▶ **TASK GOAL**: Gather every line of the listing below that contains the word "should".

▶ **RECORDS FOR THIS EXERCISE**:
------------------------------------------------------------------------
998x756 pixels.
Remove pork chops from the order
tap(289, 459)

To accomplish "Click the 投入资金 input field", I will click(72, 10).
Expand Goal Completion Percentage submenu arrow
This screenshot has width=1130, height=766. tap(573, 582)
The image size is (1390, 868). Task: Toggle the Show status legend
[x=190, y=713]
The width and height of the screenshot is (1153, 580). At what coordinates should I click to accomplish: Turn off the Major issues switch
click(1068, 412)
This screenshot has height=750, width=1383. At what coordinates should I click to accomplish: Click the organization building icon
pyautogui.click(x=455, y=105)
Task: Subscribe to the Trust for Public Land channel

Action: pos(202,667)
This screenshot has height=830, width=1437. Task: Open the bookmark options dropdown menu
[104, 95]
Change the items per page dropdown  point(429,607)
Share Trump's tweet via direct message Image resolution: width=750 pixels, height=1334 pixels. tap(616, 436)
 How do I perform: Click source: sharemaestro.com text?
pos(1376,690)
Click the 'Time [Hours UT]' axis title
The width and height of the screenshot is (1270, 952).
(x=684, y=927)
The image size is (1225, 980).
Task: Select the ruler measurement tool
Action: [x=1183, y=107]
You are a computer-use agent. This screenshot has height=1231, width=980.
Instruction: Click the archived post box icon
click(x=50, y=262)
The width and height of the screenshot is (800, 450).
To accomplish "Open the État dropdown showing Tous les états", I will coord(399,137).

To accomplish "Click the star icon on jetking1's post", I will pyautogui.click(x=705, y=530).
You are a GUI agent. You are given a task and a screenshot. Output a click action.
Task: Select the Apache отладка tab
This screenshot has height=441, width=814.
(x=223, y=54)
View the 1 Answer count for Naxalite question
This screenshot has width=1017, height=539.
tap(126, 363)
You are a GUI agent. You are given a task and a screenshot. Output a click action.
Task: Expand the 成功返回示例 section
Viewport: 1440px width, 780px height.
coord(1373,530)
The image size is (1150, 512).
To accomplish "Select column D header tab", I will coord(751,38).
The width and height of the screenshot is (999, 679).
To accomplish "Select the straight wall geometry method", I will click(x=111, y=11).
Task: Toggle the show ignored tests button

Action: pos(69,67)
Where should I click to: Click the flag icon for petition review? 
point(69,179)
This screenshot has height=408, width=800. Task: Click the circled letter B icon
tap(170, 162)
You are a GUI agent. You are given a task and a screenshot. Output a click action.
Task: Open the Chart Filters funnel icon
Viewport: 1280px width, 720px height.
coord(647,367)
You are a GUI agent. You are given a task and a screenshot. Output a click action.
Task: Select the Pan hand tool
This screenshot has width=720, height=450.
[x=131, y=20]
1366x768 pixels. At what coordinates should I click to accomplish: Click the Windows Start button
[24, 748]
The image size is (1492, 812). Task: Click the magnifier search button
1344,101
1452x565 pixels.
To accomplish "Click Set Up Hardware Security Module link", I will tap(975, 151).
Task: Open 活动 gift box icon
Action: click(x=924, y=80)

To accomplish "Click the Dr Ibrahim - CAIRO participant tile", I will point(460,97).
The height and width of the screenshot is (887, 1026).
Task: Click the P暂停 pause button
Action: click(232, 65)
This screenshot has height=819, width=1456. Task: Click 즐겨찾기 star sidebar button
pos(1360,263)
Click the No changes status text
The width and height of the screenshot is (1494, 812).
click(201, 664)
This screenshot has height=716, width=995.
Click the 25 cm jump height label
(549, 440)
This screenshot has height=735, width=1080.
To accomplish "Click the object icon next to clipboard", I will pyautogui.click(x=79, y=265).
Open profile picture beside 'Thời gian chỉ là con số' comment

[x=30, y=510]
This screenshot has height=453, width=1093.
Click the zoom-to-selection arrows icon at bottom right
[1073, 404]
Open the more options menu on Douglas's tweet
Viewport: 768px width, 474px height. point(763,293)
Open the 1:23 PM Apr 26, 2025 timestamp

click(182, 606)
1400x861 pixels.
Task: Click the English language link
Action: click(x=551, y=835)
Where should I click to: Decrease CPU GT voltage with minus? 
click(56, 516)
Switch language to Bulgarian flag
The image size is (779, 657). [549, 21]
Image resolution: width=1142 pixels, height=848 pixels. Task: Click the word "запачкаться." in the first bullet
------------------------------------------------------------------------
▶ **WORKED SOLUTION**:
The width and height of the screenshot is (1153, 580). At what coordinates should I click to accomplish: Turn off the Major issues switch
This screenshot has height=750, width=1383. At what coordinates should I click to accomplish: Click the organization building icon
Where should I click to: Click the flag icon for petition review? 
1366x768 pixels. At what coordinates should I click to accomplish: Click the Windows Start button
Where should I click to: Decrease CPU GT voltage with minus? 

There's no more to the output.